Diabetes Multicenter Observational Study (DIAMOND-1-)

• To evaluate the impact of continuous sensing on the variability of glucose [ Time Frame: 2 years ] [ Designated as safety issue: No ]
• To examine the frequency of hypoglycemic events. [ Time Frame: 2 years ] [ Designated as safety issue: No ]
• To examine the frequency of ketoacidosis events [ Time Frame: 2 years ] [ Designated as safety issue: No ]
• To examine the frequency of Emergency Department visits [ Time Frame: 2 years ] [ Designated as safety issue: No ]
• To examine the frequency of hospitalizations [ Time Frame: 2 years ] [ Designated as safety issue: No ]
• To examine the duration of hospitalizations [ Time Frame: 2 years ] [ Designated as safety issue: No ]
• To evaluate the daily insulin requirements [ Time Frame: 2 years ] [ Designated as safety issue: No ]
• To evaluate the % sensor usage [ Time Frame: 2 years ] [ Designated as safety issue: No ]

The purpose of this study is to examine whether pump treatment combined with the use of continuous glucose monitoring system is a mena to normalize glycaemic control.

In this study, 100 subjects, users of Paradigm 522/722 Infusion Pump and Self- Monitoring Blood Glucose finger sticks for the control of their glucose levels for at least 3 months prior enrollment will participate.
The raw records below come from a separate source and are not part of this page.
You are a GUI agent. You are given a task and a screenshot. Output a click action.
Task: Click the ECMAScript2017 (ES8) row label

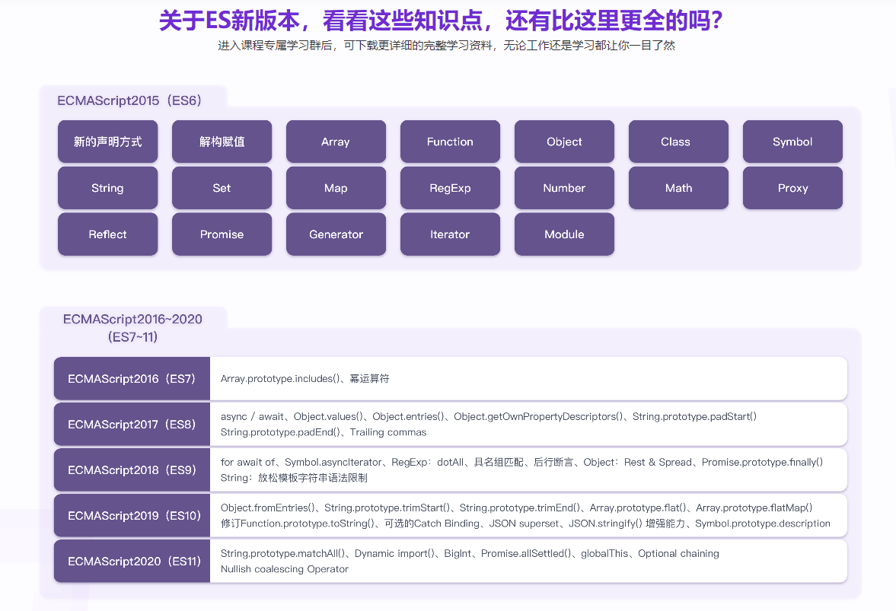[x=132, y=424]
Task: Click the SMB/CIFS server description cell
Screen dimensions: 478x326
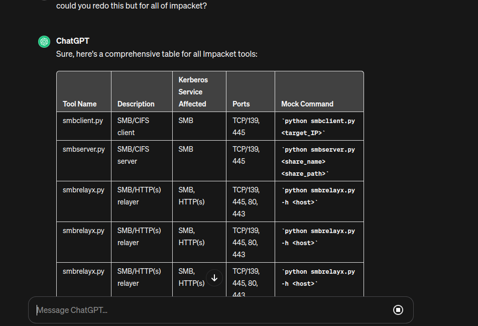Action: (x=133, y=155)
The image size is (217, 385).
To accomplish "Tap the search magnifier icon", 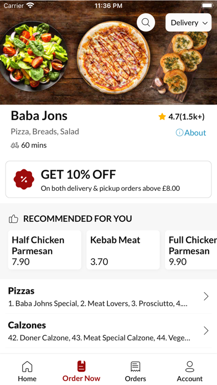I will (146, 22).
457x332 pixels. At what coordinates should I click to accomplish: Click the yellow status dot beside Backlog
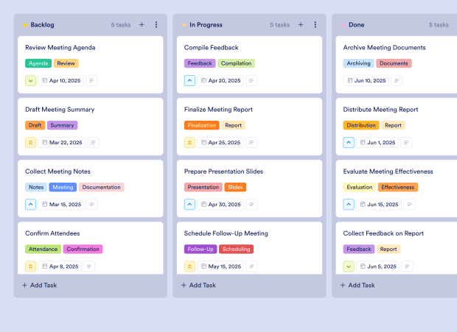pyautogui.click(x=24, y=25)
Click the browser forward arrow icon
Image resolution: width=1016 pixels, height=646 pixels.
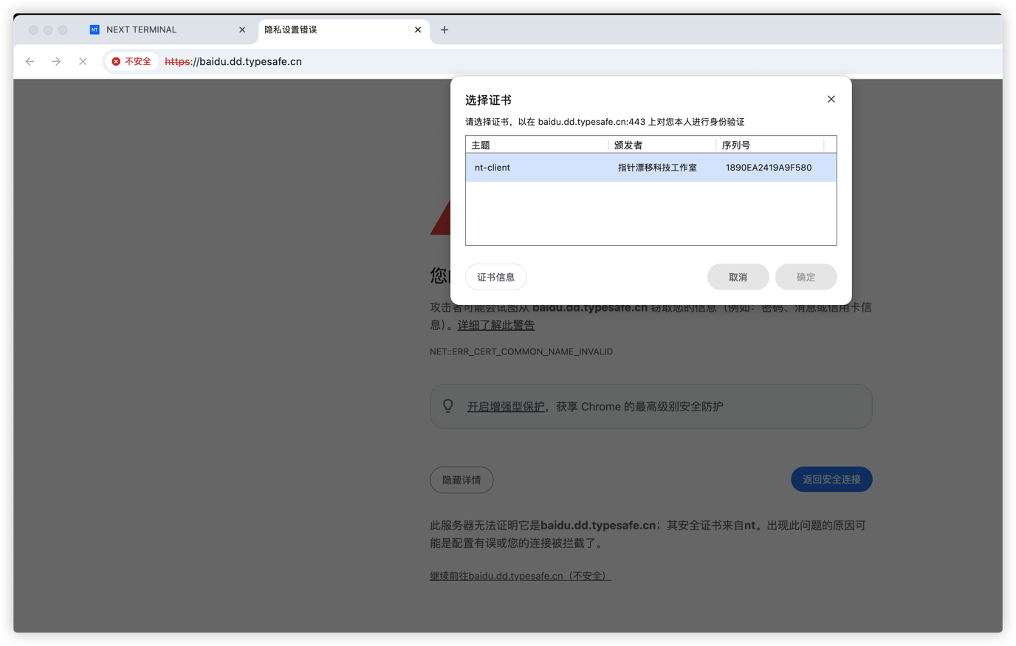click(56, 61)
Moreover the subjects won't have achieved the best blood glucose control, with an average HbA1c above 7% and should meet all the inclusion and none of the exclusion criteria. The HbA1c value for screening purposes can be taken from the medical chart, while in the enrollment visit according to current medical practice of each investigational center, the sample taken for HbA1c measurement will be analyzed centrally by HPLC, in a lab in Germany. In all enrolled patients a continuous glucose monitoring system will be provided. Since this is an observational study, the provision of the glucose monitoring system will be based on medical justification and will not be done per protocol requirement. All subjects will be followed for 3 months according to the current medical practice of each investigational center. All other visits, e.g. patient comes into the hospital because of symptoms, will also be recorded as unscheduled visits. These visits are usually linked to Adverse Events.

This is an observational pilot study that does not have a statistically powered primary hypothesis. The data collected during this study are for the purpose of accumulating information that may generate research ideas and lead to publications. For this reason a sample size of 100 subjects has been defined. The statistical analysis will be descriptive statistics and will be described in a separate statistical analysis plan. Moreover any enrolled patient that has a sensor usage % in the end of the study that is less than 65% will be excluded from the analysis.

Inclusion Criteria:

• Subjects and/or their legal representative must sign the Patient Data Release Form (PDRF).
• Subjects must be aged between 12 and 45 years old.
• Subjects must be pump and Self- Monitoring Blood Glucose fingersticks users for at least 3 months and no more than 9 months.
• HbA1c >7.0% with a measurement no older than three months prior to enrollment.
• Diagnosed T1D at least 1 year before study entry.
• Subjects must be able to understand how to use the Paradigm REAL-Time System and how to adjust and administer corrective treatment.
• Subjects should not have used the sensor in the past.

Exclusion Criteria:

• Hearing or vision impairment so that alarms can not be recognized.
• Alcohol or drug abuse other than nicotine.
• Subjects suffering from severe chronic disease or genetic disorder other than T1D. (i.e. Down syndrome etc.)
• Subjects suffering from allergy.
• Subjects in pregnancy or with desire to conceive during study.
• Subjects participating in other device or drug studies.